After living in Johnette's hometown of New Orleans for most of the past five years, we have been able to spend several summer weeks in Scott's city of Newburyport, Massachusetts. When Scott first arrived in Newburyport some 45 years ago, as the roommate of two fellow Mexican Overdrive band members, the old downtown area was largely derelict, with only a few brave merchants occupying storefronts in the old brick buildings. The Firehouse Center for the Arts was a boarded-up and crumbling ruin, the fire department having moved out many years before.

Now, the city has blossomed as a thoroughly renovated community, and a destination for tourists from around the world, who flock to the upscale boutiques and restaurants that fill the downtown area. Further, the Merrimack River is no longer polluted. Fish, birds and wildlife have returned to the vast and increasingly pristine Great Marsh ecosystem that stretches for miles north and south of the city. The Plum Island National Wildlife Refuge remains a breathtaking strip of barrier island sand dunes and beach. As a result, there is a great deal of eco-tourism in Newburyport as well.

There are many layers of history here. Newburyport was once a major international port, and a center of clipper ship trade. Over 200 of of these large and sleek ships were built here, and they could reach London in only two weeks. Some brought back goods from as far away as China. The U.S. Coast Guard was founded in Newburyport, when the United States Revenue Cutter Service and the United States Life Saving Service were merged (their initial goal was to catch smugglers who were evading customs fees).

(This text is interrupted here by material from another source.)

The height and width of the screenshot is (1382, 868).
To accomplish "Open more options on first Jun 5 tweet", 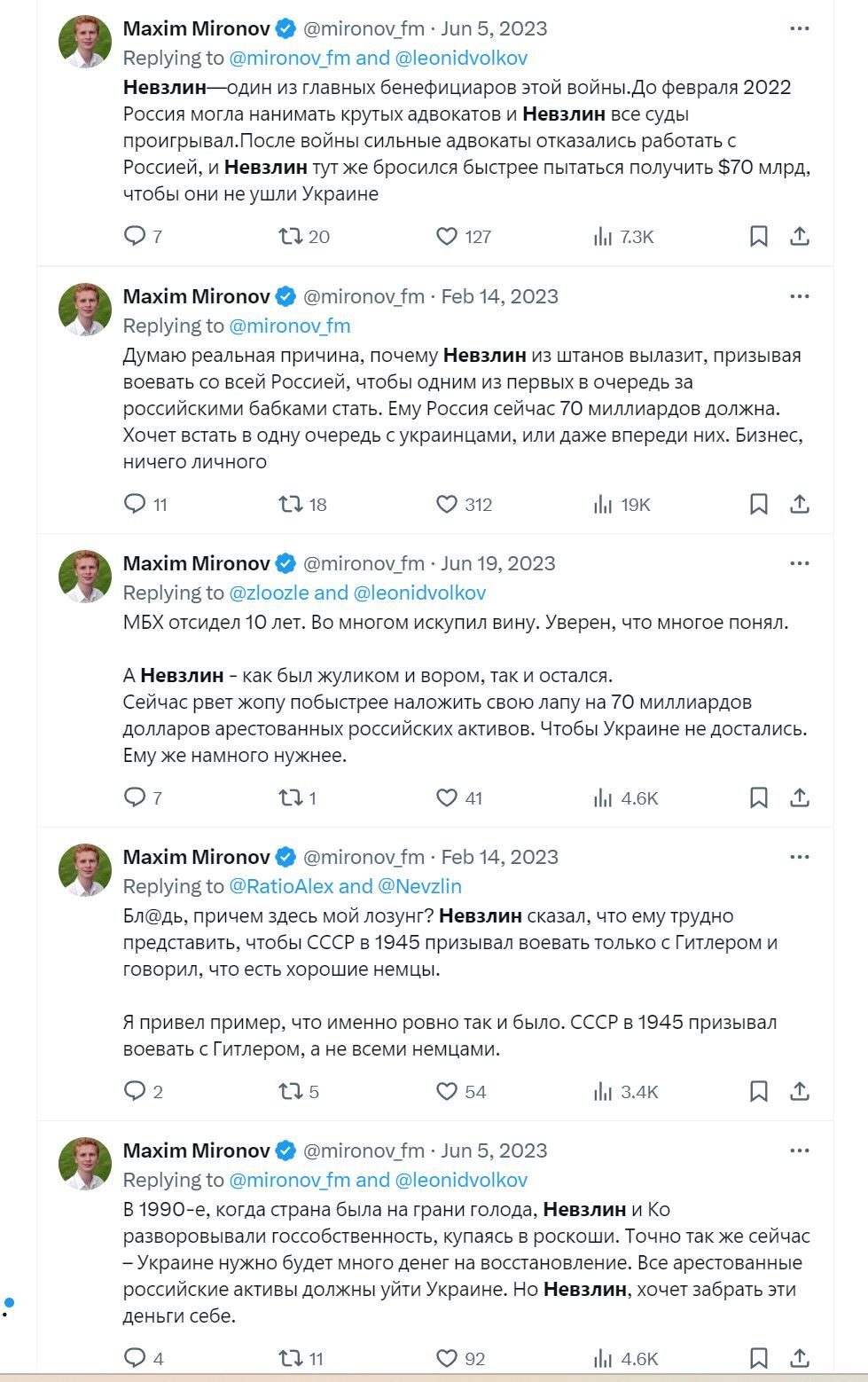I will [800, 28].
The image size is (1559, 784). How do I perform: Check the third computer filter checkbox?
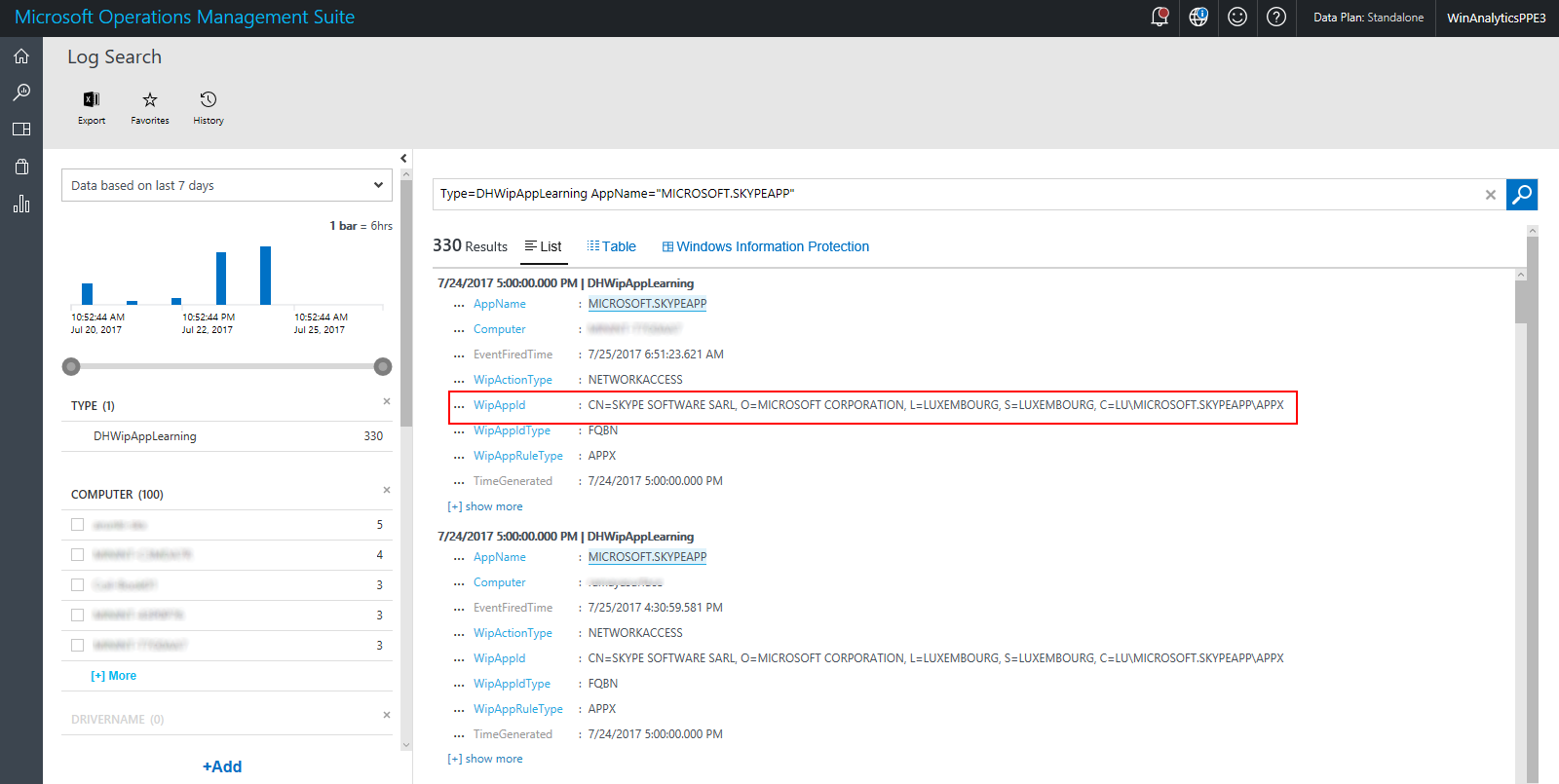point(78,585)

Our greatest pleasure has perhaps been our daily walk downtown, past Federalist and Victorian houses that have been carefully restored; past the boat slips and wildflowers along the river; past the boat yards to the waterfront boardwalk. It's a gentle place. For example, along with the construction of two new public bathrooms, the city is now offering free sunscreen in dispensers. The local Tendercrop Farms raises it's own grass-fed beef, hogs and chickens, so it's possible to eat locally almost all year long. It's also tempting to eat too many fried clams (locals debate the merits of the clams at the Park Lunch versus The Clam Box, which is ten miles away).

I'm sure we'll soon start missing funky New Orleans, but for now we're enjoying the relatively cool weather and the calm New England sensibility.